The ensuing months proved that Mom hadn’t just had the flu. As her belly grew and we prepared for the arrival of our new family member, the defining characteristic of her pregnancy continued to be her age. Somewhere in the middle of her pregnancy, she had a new procedure called a sonogram,which produced an unintelligible printout of white dots on a black background. And later, amniocentesis. When I asked what that was, she explained that it would allow the doctor to determine whether the baby had certain diseases that were more common when the mother was older. That didn’t sound good. But we’d get to know the sex of the baby, which appealed to my curiosity (since the sonogram certainly wasn’t telling us anything).

The amniocentesis was a bust. They couldn’t push the needle through her uterine wall – too thick. I thought, “It’s because she’s so old.” The doctors were frustrated and worried. Mom didn’t seem too concerned; in fact, I think she was relieved not to face the decisions she would have had to make if the tests had come back positive. We bought green and yellow baby things and waited.

My very healthy baby sister arrived at the end of Christmas vacation, just after New Year’s. And still, my mother’s age continued to draw comment. It didn’t help that Mom had a full head of gray hair, which often led people to think she was older than she really was. She finally began coloring it again when she could no longer stand people thinking she was the baby’s grandmother. Once someone even asked if the baby was mine – granted, it was a kid in a McDonald’s playground, but I flushed with embarrassment just the same.

When the baby was six months old, we took a trip to California for my parents’ 20th high school reunion. “Twenty years!” I thought. “That is such a long time. I can’t believe they have a baby.” Apparently, neither could their classmates. My parents were the talk of the reunion. They were absolutely unique among their classmates (in a large public school) in making this life choice.

When I realized I was pregnant, it was not lost on me that I’d be having my third child at the same age my mother was when she had hers. My mother passed away nine years ago, when I was pregnant with my oldest, but I am sure that she is having a good laugh at my expense.

I almost gave the entire blog the title “37 and Pregnant” – but then I realized that I will have a very different experience from my mother. My husband and I attended my 20th high school reunion this summer and it was literally crawling with babies and toddlers. Tina Fey describes having babies over forty as “a commonplace fool’s errand” nowadays. My parents were just ahead of their time, I guess.

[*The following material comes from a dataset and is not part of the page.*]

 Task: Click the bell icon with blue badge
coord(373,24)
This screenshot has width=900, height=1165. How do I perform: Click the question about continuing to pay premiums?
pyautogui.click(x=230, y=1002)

And yet, the risks of complications and birth defects go up exponentially after 35. The little flyer I got from the doctor’s office outlined just a few: Down Syndrome and other chromosomal birth defects, gestational diabetes, preeclampsia, placenta previa. Thoughts about these do needle me a little bit – when my son asks me if I might die when the baby is born, or when I think, “I have 2 healthy and able-bodied kids. What if this one isn’t? How will that affect our family?”

And yet, I think back to my mom’s final pregnancy and her sanguine attitude. She seemed to think, “I was meant to have this baby, I was made to have this baby, and whatever this baby is or is not, I will love it.”

That will be my meditation for the next few months.